Extended Yale B face database consists of 38 subjects, and each subject has approximately 64 frontal view images under various lighting conditions. All image data used in the experiments are manually aligned, cropped, and then resized to 168 × 192 pixels. The database is divided into five subsets on the angle between the light direction: gallery set (38 images), S1 (225 images), S2 (456 images), S3 (455 images), S4 (526 images), and S5 (714 images). We random select 500 images for training set.

4.2. Results

The comparison results between the proposed method and other learning methods for face recognition on FERET database are shown in Tables 1 and 2. From these two tables, we can see that the proposed method achieves the highest recognition accuracy in most of the subsets (except subset fb). By considering the comprehensive criterion of ORR, the proposed method (94.6% with LBP features and 95.4% with POEM features) is significantly better than the other two methods, which indicates that the online sparse learning strategy has great advantages than PCA model and WPCA model.

Comparing the corresponding results of the same method in Tables 1 and 2, we find that the results obtained using POEM features (95.4%) are better than the results obtained using LBP features (94.6%). It indicates that POEM features are much discriminative than LBP features. The proposed methods obtained significantly better results than other two learning methods PCA and WPCA both with LBP and POEM, which shows that the proposed method has better generalization ability among different region-based features.
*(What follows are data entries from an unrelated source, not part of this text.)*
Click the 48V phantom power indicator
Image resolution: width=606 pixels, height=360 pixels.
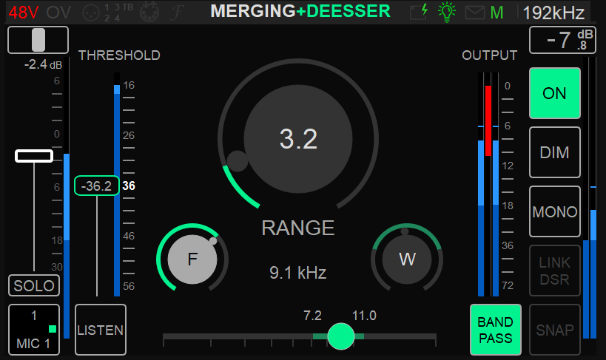(21, 12)
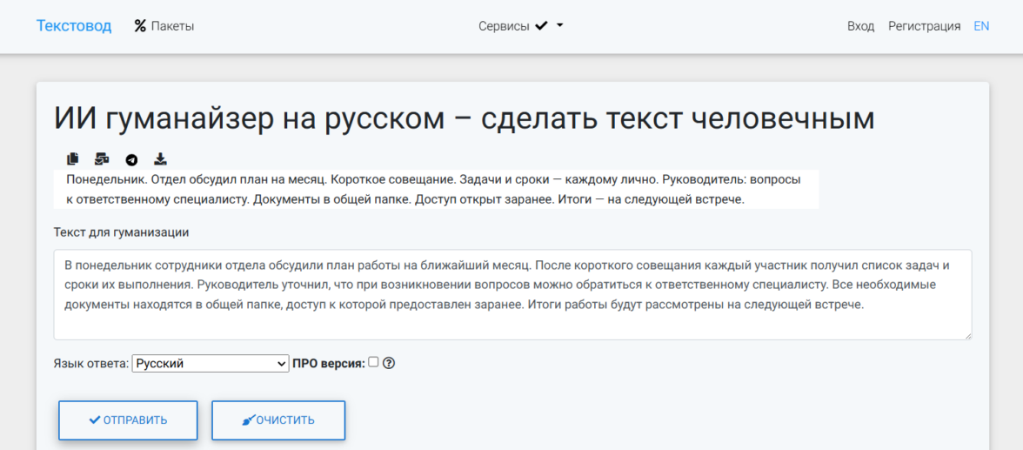Download the result with the download icon

160,158
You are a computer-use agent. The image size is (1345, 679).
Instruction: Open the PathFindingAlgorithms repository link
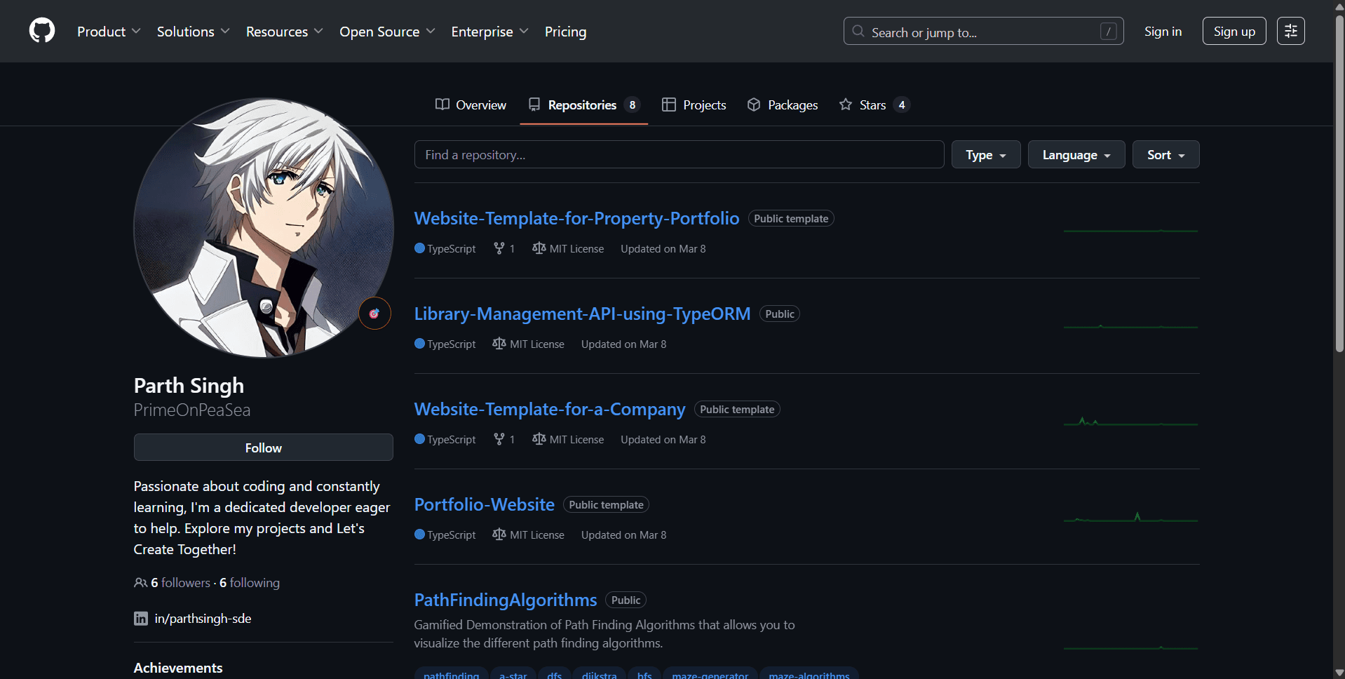pyautogui.click(x=505, y=600)
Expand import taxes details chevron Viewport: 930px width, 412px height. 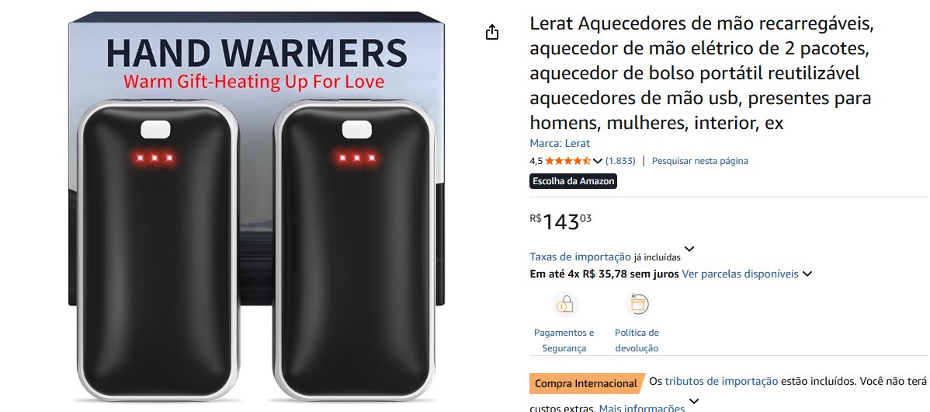coord(689,250)
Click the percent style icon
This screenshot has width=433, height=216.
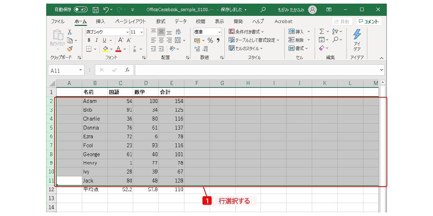click(210, 40)
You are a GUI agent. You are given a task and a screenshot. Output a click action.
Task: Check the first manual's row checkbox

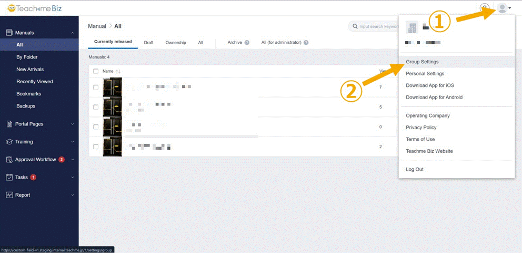pos(96,87)
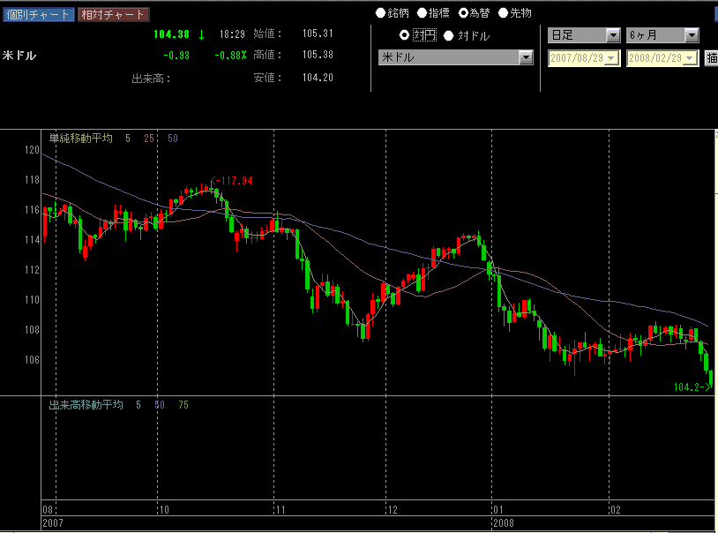Click the 出来高移動平均 label in the volume pane
Viewport: 718px width, 533px height.
click(x=86, y=405)

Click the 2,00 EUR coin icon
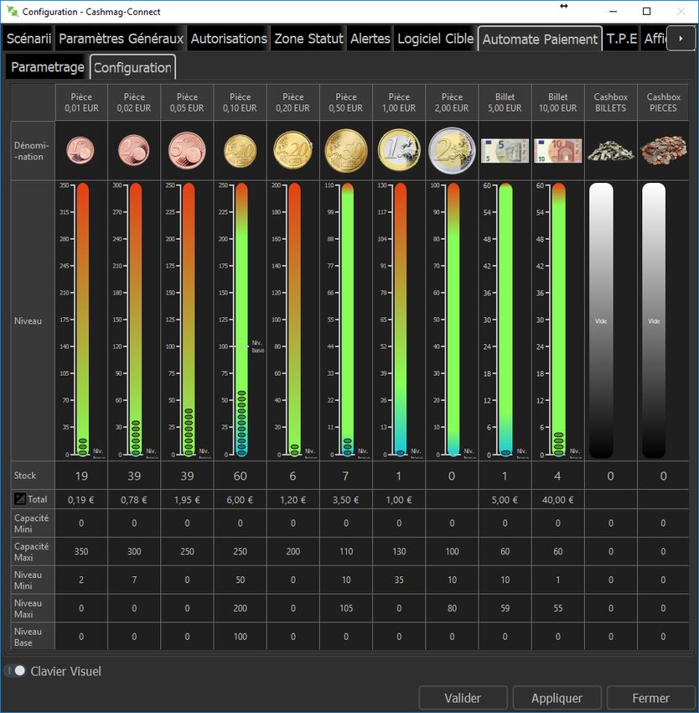(452, 151)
We also compare the performance of the proposed method with other state-of-the-art methods and summarize the results in Table 3. This table shows that the performance of the proposed method is much better than that of other state-of-the-art methods on the comprehensive criterion ORR. More importantly, the proposed method gains 100% accuracy on the subset dupII, and much higher recognition rate than other methods on the subset dupI. Because dupI and dupII were, respectively, taken within one year of gallery image and at least one year apart, which means the proposed method is much more robust to variations in time and age.

5. Conclusions

Face recognition is the main task for person identification. This paper proposes an online sparse learning method for face recognition. The initial salience evaluation vector in a facial feature description model is obtained from our previous work. Then, an online sparse learning method is proposed to learn the increment of the salience evaluation vector with one testing sample and the current gallery set. The salience evaluation vector is updated by adding the initial salience evaluation vector to its increment. Also, a gallery set update strategy is presented in this paper, which achieves the dynamical update of the gallery set. The proposed method can update the facial feature description model in real time and ensure the good sparsity of the facial features. In addition, it considers the dynamical changing of the sample set to generalize the ability of the proposed method for good face recognition results. Experimental results show that the proposed method improves the face recognition accuracy, comparing with the methods of PCA and WPCA.

Data Availability

Previously reported FERET database, PCA learning model, and WPCA learning model were used to support this study and are available at DOI: 10.1109/CVPR.1997.609311, DOI: 10.1016/S1077-3142(03)00077-8, and DOI: 10.1016/j.patcog.2009.12.004. These prior studies and datasets are cited at relevant places within the text as references [2123].

Conflicts of Interest

The authors declare that there are no conflicts of interest regarding the publication of this paper.

Authors’ Contributions

Jianbo Su contributed to conceptualization and data curation; Qiaoling Han was involved in methodology and wrote the original draft; and Yue Zhao reviewed and edited the manuscript.

Acknowledgments

This work was supported in part by the Fundamental Research Funds for the Central Universities (2019ZY12) and in part by the NSF of China under the grant nos. 61533012 and 91748120.